Nessa perspectiva, no ano de 2001, o governo federal implantou o Serviço Sentinela, que a partir de 2004 deixou de ser programa e passou a ser Serviço de Ação Continuada, sendo inserido no SUAS no ano de 2005, ficando estabelecido que as ações seriam desenvolvidas no CREAS. Buscando atender à demanda oriunda de situações de violência o serviço foi criado no município de Ijuí no ano de 2006 e oferece atendimento especializado a crianças e adolescentes vítimas de violência, abuso ou exploração sexual.

Após o desenvolvimento das ações do Serviço Sentinela no CREAS, o nome foi alterado para Serviço de Enfrentamento à Violência, Abuso e Exploração Sexual contra crianças e adolescentes. Algumas pessoas, no entanto, utilizam o nome Sentinela para se referir ao Serviço e, algumas vezes, até mesmo ao CREAS.

O atendimento acontece a partir dos encaminhamentos do Conselho Tutelar, Ministério Público, Poder Judiciário, Delegacia de Polícia, hospitais, escolas, entidades e pela comunidade em geral. A partir do recebimento da denúncia sugere-se a realização do Boletim de Ocorrência na Delegacia de Polícia para formalização da denúncia e encaminhamento para o Conselho Tutelar. Na Delegacia verifica-se a necessidade de realização de exame de corpo de delito, quando o médico legista examina minuciosamente a vítima e todas as lesões encontradas são descritas com fidelidade.

Por intermédio do Conselho Tutelar são realizados encaminhamentos na área de saúde, como atendimento médico, exames de sangue, atendimento pelo Serviço de Atendimento Especializado e aplicação das medidas protetivas pertinentes, como a realização de avaliação psicológica.

Após o recebimento do caso ocorre discussão entre a equipe técnica em reunião interdisciplinar, sendo realizada a análise documental (documentação encaminhada pelo Conselho Tutelar ou Ministério Público, cadastro único para programas sociais). Posteriormente é realizada visita domiciliar por um profissional do Serviço Social e da Psicologia, inserindo a criança ou adolescente em atendimento psicológico e social de forma individual ou grupal.
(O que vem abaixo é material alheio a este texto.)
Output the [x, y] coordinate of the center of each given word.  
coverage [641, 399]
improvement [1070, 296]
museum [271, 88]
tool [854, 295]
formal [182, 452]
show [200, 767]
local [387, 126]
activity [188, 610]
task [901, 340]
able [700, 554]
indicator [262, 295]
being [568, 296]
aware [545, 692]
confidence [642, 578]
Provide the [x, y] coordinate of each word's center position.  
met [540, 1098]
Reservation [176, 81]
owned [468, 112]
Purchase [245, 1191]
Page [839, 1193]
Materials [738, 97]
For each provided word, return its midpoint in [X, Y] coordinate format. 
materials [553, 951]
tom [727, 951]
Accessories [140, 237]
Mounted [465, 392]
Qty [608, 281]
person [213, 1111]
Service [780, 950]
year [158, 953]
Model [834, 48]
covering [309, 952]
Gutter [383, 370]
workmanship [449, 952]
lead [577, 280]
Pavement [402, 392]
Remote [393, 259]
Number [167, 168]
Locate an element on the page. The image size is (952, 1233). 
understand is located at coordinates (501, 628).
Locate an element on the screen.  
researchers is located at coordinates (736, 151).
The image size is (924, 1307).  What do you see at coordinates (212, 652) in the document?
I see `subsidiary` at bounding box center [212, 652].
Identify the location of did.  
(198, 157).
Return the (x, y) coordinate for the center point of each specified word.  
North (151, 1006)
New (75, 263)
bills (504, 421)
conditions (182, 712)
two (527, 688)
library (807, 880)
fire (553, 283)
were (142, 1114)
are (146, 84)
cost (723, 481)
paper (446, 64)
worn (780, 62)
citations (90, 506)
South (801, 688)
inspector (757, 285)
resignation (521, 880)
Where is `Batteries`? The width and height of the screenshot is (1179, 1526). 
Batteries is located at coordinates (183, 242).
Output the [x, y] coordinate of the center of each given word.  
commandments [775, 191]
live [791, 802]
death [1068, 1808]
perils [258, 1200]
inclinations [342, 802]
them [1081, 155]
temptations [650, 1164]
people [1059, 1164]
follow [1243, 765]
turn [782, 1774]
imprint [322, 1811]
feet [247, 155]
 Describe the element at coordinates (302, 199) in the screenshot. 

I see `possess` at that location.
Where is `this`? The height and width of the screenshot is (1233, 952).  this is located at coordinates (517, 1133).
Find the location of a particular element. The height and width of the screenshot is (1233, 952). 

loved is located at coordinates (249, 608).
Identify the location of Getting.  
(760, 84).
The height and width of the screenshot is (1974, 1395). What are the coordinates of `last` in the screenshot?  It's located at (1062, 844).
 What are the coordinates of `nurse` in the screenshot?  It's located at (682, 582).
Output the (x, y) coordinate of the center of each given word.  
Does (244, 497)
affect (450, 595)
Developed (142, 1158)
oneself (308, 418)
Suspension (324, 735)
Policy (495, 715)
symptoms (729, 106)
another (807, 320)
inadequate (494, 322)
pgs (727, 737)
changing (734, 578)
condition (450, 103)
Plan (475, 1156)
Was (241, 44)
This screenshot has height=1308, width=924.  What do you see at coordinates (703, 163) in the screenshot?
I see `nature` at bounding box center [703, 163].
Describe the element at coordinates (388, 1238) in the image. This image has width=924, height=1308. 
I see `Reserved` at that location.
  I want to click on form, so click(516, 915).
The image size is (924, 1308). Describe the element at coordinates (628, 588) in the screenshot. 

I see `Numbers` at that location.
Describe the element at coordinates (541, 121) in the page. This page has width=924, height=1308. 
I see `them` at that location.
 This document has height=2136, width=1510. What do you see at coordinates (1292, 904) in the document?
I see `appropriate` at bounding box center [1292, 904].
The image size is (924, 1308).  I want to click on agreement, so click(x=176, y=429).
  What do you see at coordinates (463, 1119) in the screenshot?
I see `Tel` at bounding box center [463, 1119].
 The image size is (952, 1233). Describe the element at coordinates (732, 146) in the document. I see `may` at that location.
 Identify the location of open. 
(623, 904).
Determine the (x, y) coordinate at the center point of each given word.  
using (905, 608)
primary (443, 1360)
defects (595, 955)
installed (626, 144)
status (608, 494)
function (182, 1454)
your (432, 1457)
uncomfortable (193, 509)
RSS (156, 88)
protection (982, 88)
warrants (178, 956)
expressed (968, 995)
Conforme a necessidade, o atendimento é disponibilizado aos familiares.

Já o Serviço de Proteção e Atendimento Especializado à Família e Indivíduos (PAEFI) acontece de forma integrada aos demais serviços, e por meio de um conjunto articulado de ações, tem como objetivo favorecer a criação de condições para que crianças e adolescentes vítimas e vitimizadas, bem como suas respectivas famílias, possam resgatar e garantir seus direitos fundamentais, tomando como referência a multidisciplinariedade das ações, com compromisso ético e político.

Os Serviços da Proteção Social Especial de Alta Complexidade, conforme a Tipificação Nacional dos Serviços Socioassistenciais, sugerem o Serviço de Acolhimento Institucional, que deve ofertar: acolhimento em diferentes tipos de equipamentos, destinado a

famílias e indivíduos com vínculos familiares rompidos ou fragilizados, a fim de garantir proteção integral.

Os casos em que judicialmente são determinados acolhimentos institucionais são encaminhados primeiramente para a Casa de Passagem do Município de Ijuí, um serviço de alta complexidade, onde o acolhido recebe atendimento de assistentes sociais e psicólogas do CREAS. Neste espaço identifica-se, no prazo máximo de 20 dias, se há possibilidade de retorno ao convívio familiar, família extensiva (caso esta ainda não tenha sido identificada pelo Conselho Tutelar), ou se de fato vai para uma instituição de acolhimento.

Para os casos em que é necessário acolhimento institucional o município possui convênios com as instituições municipais, como o Lar Henrique Liebisch, Lar Bom Abrigo, Lar Missão Evangélica de Acolhimento Município de Ijuí (MEAME) e Associação Filantrópica Monte Muriá. As instituições possuem equipes de atendimento que contam com profissionais das áreas de Serviço Social e Psicologia.